キンベルには、ラ・トゥールの『クラブのエースを持ついかさま師』もあり(ルーヴルの作品は『ダイヤのエース』ですね)、カラヴァッジョとラ・トゥールの同主題の作品が比べて見られるという贅沢を味わいました。
ラ・トゥールの『クラブのエースを持ついかさま師』は、ルーヴルの『ダイヤを持ついかさま師』とともにプラドのラ・トゥール展に出ているそうなので、いづつやさんはご覧になれますね!
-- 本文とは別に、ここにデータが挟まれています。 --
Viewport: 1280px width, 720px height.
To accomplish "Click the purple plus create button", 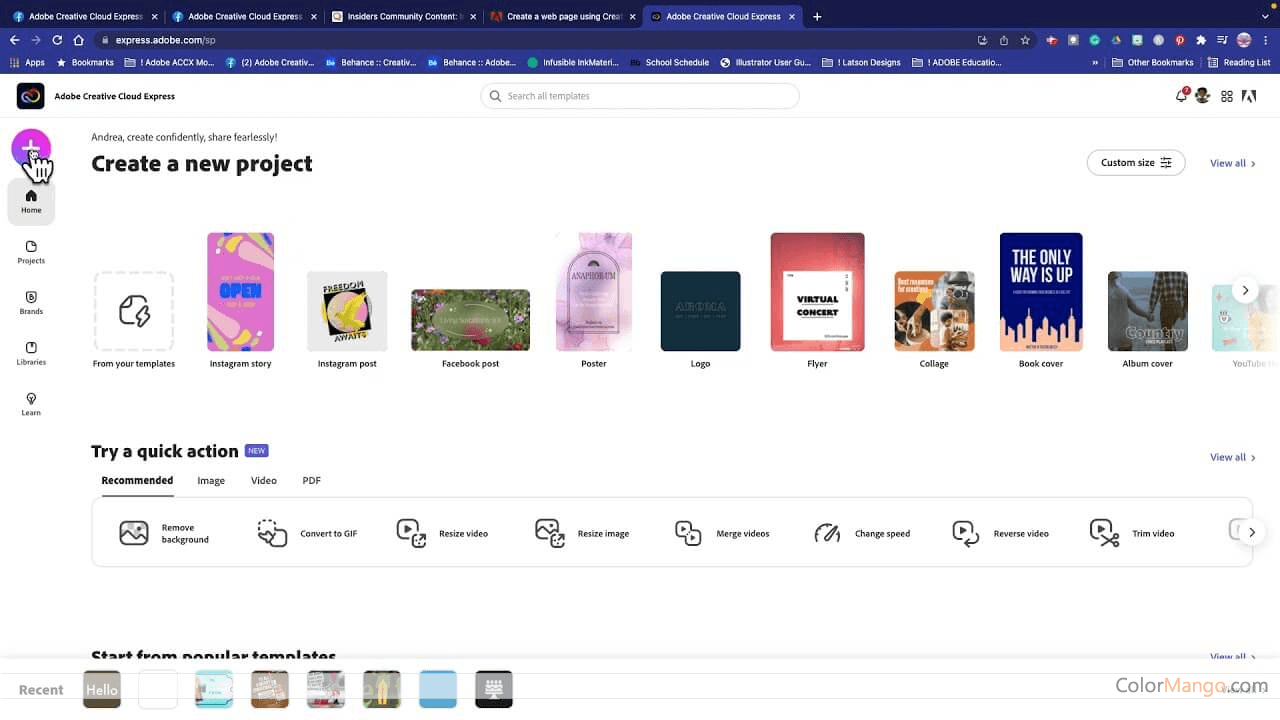I will [x=31, y=149].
投稿: ケンスケ | 2016.03.15 21:07
to ケンスケさん
ルーヴルのは‘ダイヤ’でしたね、うっかりミスを
訂正していただきありがとうございます。
テキサス州に5年おられましたか!キンベル美に
はカラヴァッジョとラ・トゥールのすばらしい2点
がありますね。じつはローマのカラヴァッジョ展
へ出かけたのはここの‘いかさま師’が出品された
からです。カモにされている男の顔の見事な質感
描写が今も目にやきついています。
そして、ラ・トゥールの‘クラブのエース’、これが
プラドの回顧展にでていますか!嬉しいですね。
これは大変なことになりそうです。